As my noble friend Lord McKenzie and the noble Lord, Lord Stoneham, have detailed, the Bill is insufficient in what it says about member communication and member engagement. These trusts have the potential for huge scale, but there is no explicit requirement for transparency on how workers’ money is invested and stewarded. The Government seem to be reluctant about this, so I join my noble friend Lord McKenzie in asking the Minister, in terms of the consultation exercise run by the Government on requiring transparency on the part of pension schemes about investments, when we will get a response because it closed in December 2015. We could be heading towards two years before we know what the answer is.
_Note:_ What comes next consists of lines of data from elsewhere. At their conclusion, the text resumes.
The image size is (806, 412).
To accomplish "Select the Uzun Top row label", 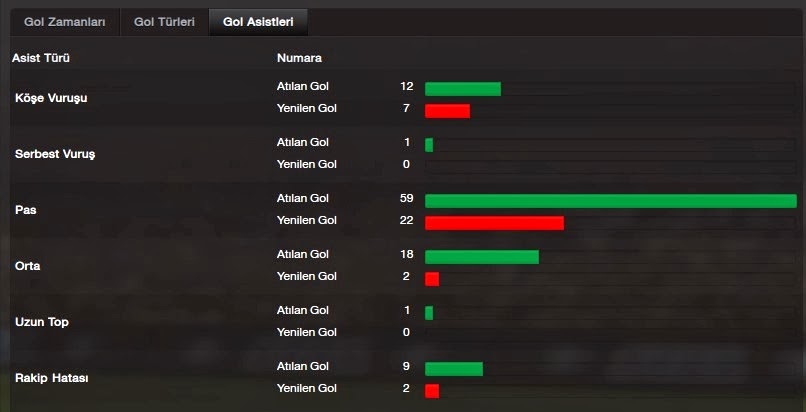I will pos(42,322).
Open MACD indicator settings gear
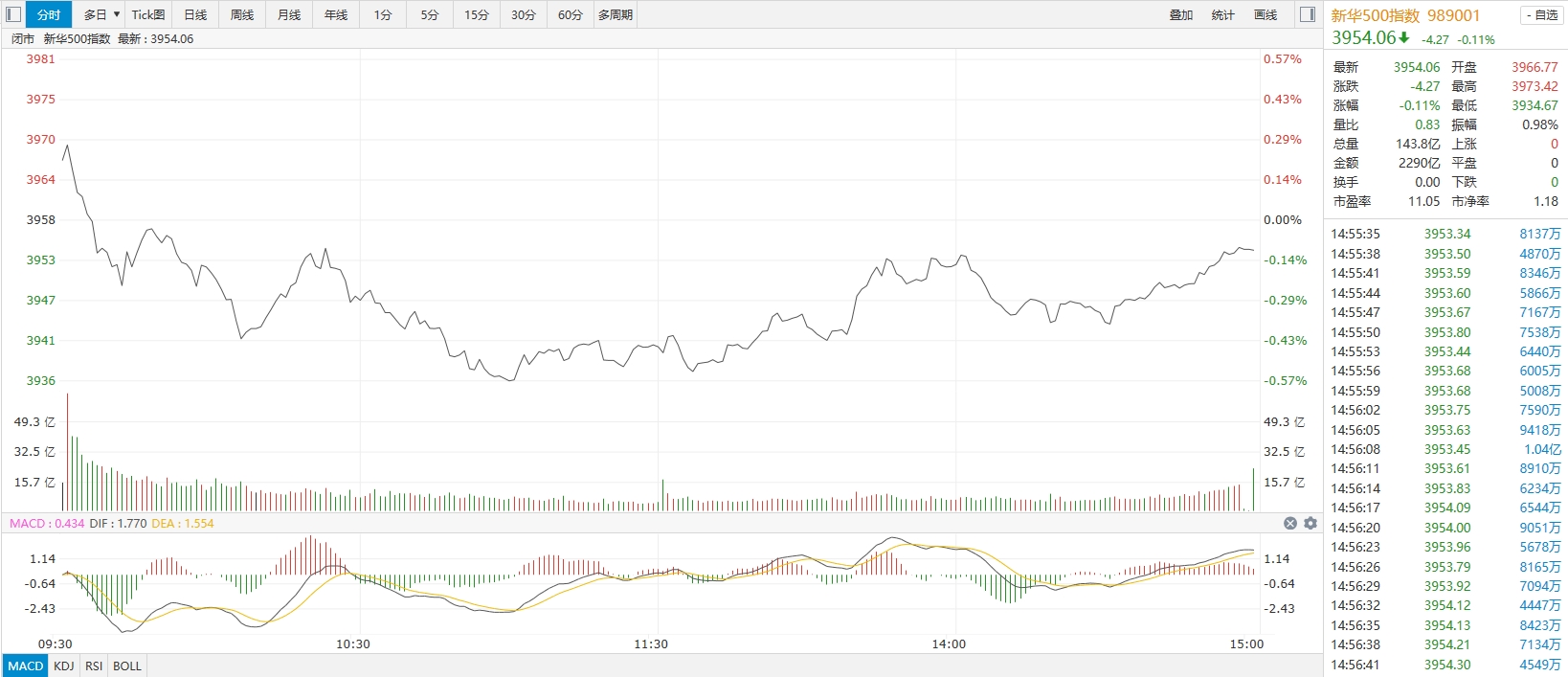 (1310, 523)
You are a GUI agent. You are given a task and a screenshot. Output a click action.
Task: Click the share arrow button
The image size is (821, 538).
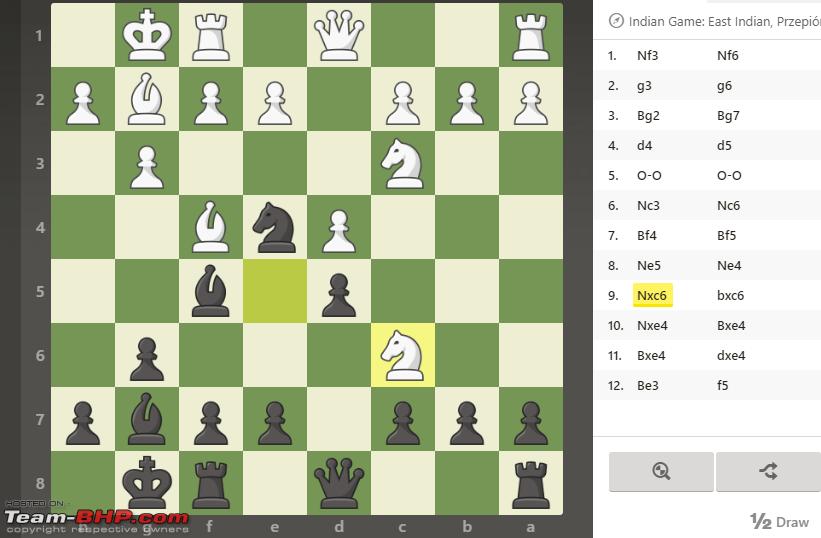[768, 472]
Many private pension policy issues are outstanding—several noble Lords have referred to them in the debate, and all of them are compelling and worthy of attention—but auto-enrolment has been transformational. Millions of people are saving, but not because they made an active decision; it is because they had to do nothing. The DWP and the Pensions Regulator have done a good job, but we should recognise that thousands of employers have undertaken their new duty and auto-enrolled their workers in a manner that has kept the opt-out rates low. Employers are a powerful influence on people saving because employees trust their employers, but the thrust of recent government policy seems to invite or exacerbate employer disengagement from pensions.
The complexity in private pensions now, and indeed in any long-term investment product available to the ordinary saver, fed in part by the detailed regulation needed to protect weak consumers, means that it is heading to near impossible for people to understand all the detail. Together with the noble Baroness, Lady Wheatcroft, I hope that it will not be long before the revised proposals for financial and pensions guidance are revealed. For pensions guidance to be meaningful, it needs to be independent and impartial. If it is, it can go much further than guidance from a product provider fettered by its product suite.
The guidance also needs to be specialist, as savers’ low level of knowledge means that guidance needs to diagnose the issues as the consumer’s presenting question is often not the underlying matter that needs to be addressed. It also needs to mitigate market failures which cannot and should not be resolved by making people pay for expensive advice. Our private pension system harnesses inertia on the way in and maximises individual responsibility on the way out. Savers remain insufficiently protected in the first instance and are lacking in empowerment in the latter.
As so many noble Lords have said, there is much to be done. I am very keen to drill down into the robust regime for master trusts being proposed in this Bill because these organisations are going to grow in scale. They will have under their management billions and billions of pounds of ordinary workers’ money, so it is important that at the least we should get the Bill right.